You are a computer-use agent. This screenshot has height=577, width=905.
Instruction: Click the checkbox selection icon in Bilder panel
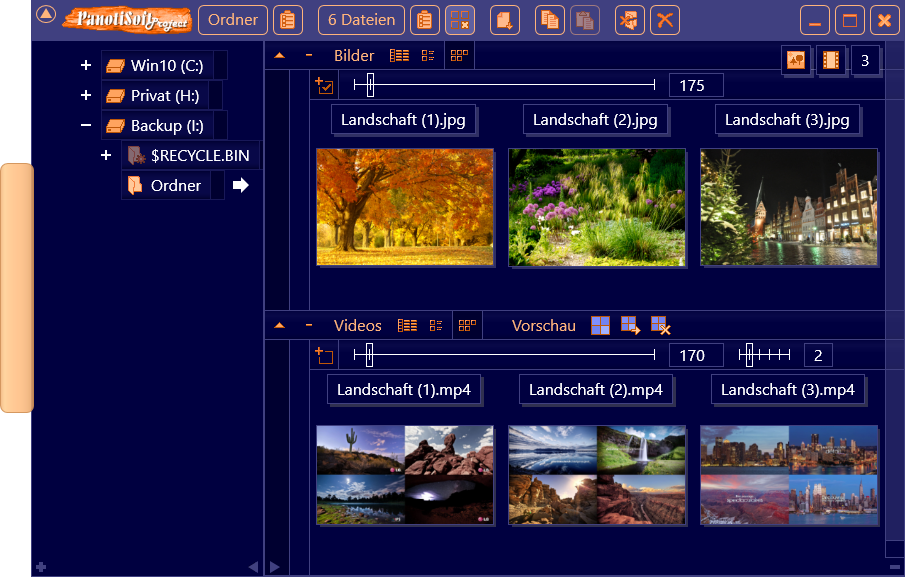coord(323,85)
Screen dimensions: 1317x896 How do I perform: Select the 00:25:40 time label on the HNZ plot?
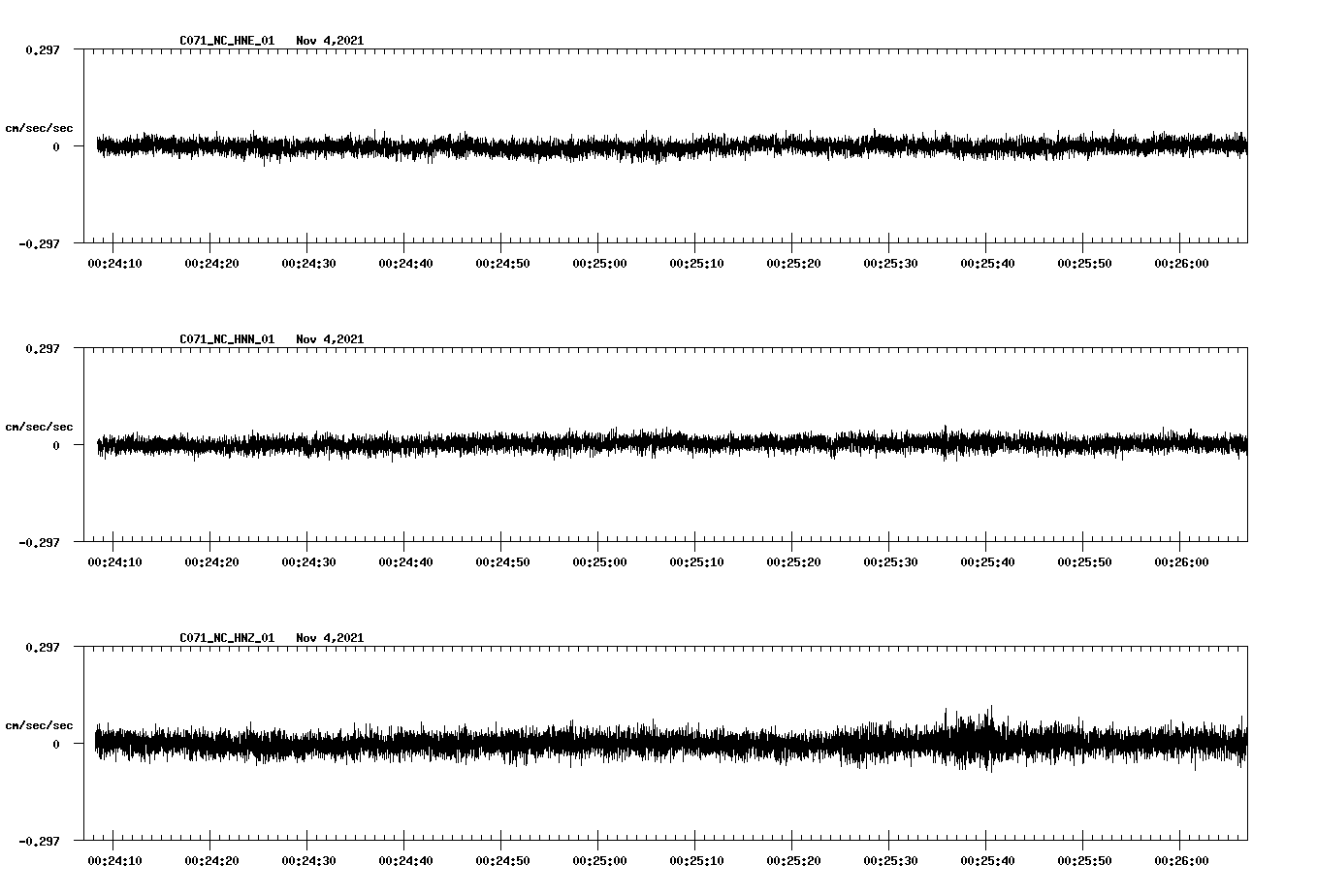[x=987, y=861]
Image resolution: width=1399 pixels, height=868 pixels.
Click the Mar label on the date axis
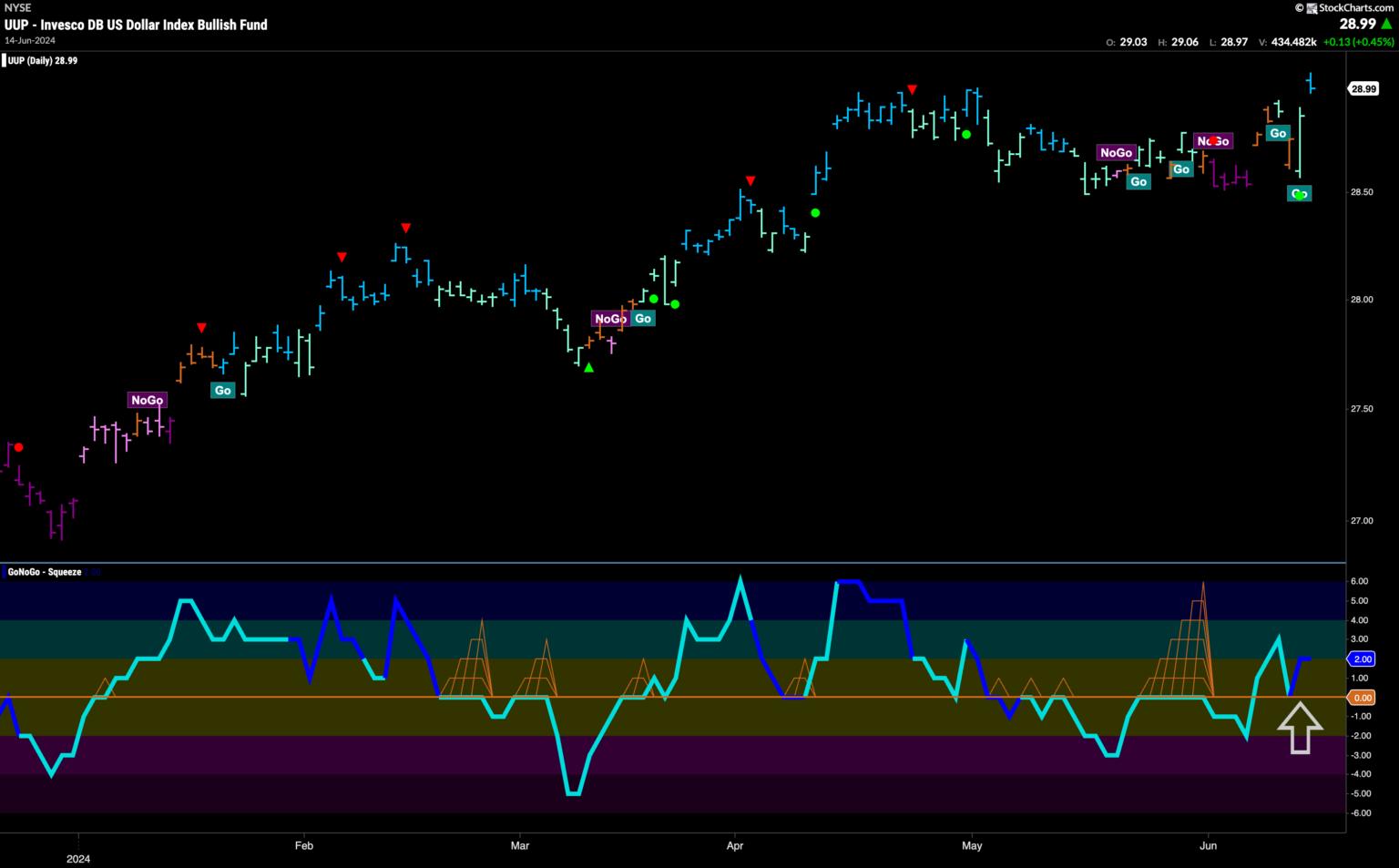tap(519, 845)
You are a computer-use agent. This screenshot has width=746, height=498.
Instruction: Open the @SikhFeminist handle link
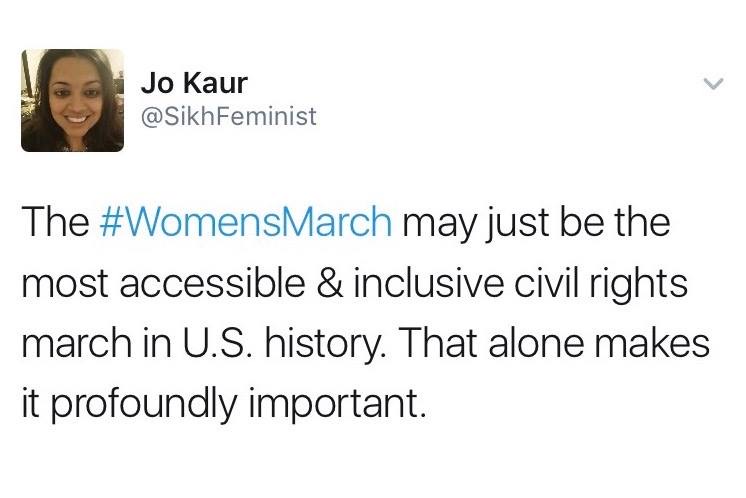point(229,117)
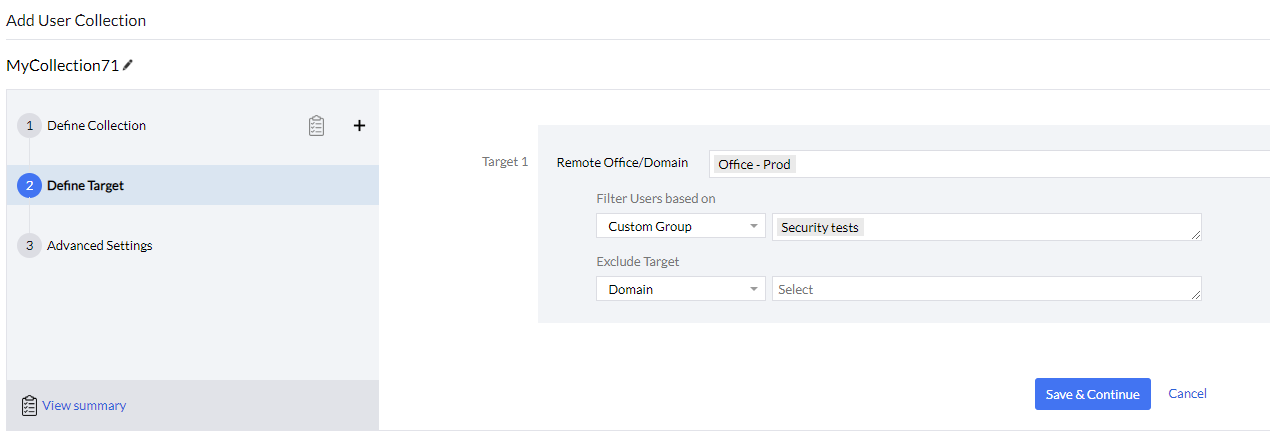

▶ **Work order**
The copy must reproduce the listing above verbatim and contain no pictures.

▶ **Answer to this task**
You are a computer-use agent. This screenshot has height=577, width=905.
Instruction: Click the checkbox selection icon in Bilder panel
coord(323,85)
Screen dimensions: 1317x896 How do I perform: Select the 00:25:40 time label on the HNZ plot?
[x=987, y=861]
Image resolution: width=1399 pixels, height=868 pixels.
Click the Mar label on the date axis
tap(519, 845)
You are a computer-use agent. This screenshot has width=746, height=498.
Instruction: Open the @SikhFeminist handle link
point(229,117)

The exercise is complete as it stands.